I wanted to share some of the secrets to success that I’ve learned along the way:
You know more than you realize.
Calling yourself an expert can trigger a bout of imposter syndrome, but you if you’ve been in the same job or industry for a while, you likely know a lot more than you realize – and certainly a lot more than an investor or consultant who has spent just a few hours or days in getting to know the lay of the land.
You know what’s going well for your company and what’s not, and you have a pretty strong sense of which competitors are thriving and which are struggling. You have a strong sense of how a new product or regulation is going to impact sales. You’ve gone through extensive processes to select vendors and have strong opinions on which ones are doing an amazing job and which ones you can’t wait to replace.

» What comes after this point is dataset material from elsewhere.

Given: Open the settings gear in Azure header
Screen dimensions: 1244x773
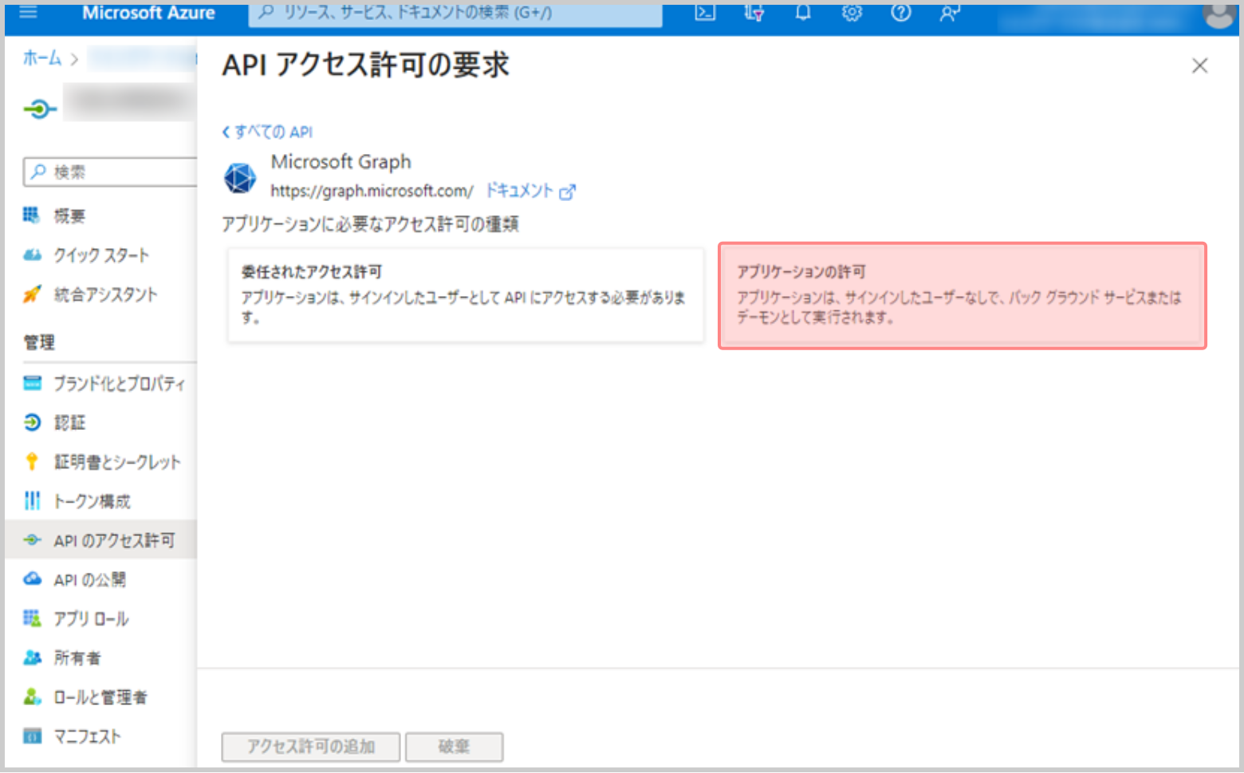Looking at the screenshot, I should 852,13.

This is expertise. Much of it may be so droll or second nature to you that you don’t even realize how much you really know. What’s standard stuff to you is a firehose of knowledge to an investor or management consultant who has barely passed square one in getting to know what’s really going on in your industry.
Getting started with expert networks
There are over 100 expert network companies around the world, creating an industry that now generates more than $1 billion in annual revenue. They typically charge their clients $1,000 for each one-hour call with an expert, meaning that the industry is facilitating about 1 million calls each year – thousands per day!
With that many calls to arrange on an incredibly diverse and ever-evolving range of subjects and companies, expert networks have a voracious appetite for new consultants and thus have their own large teams dedicated to finding and recruiting experts to their platforms. (Expert network AlphaSights hires so many people for this role each year they’ve even cracked the top 20 list of most popular employers for recent college grads!)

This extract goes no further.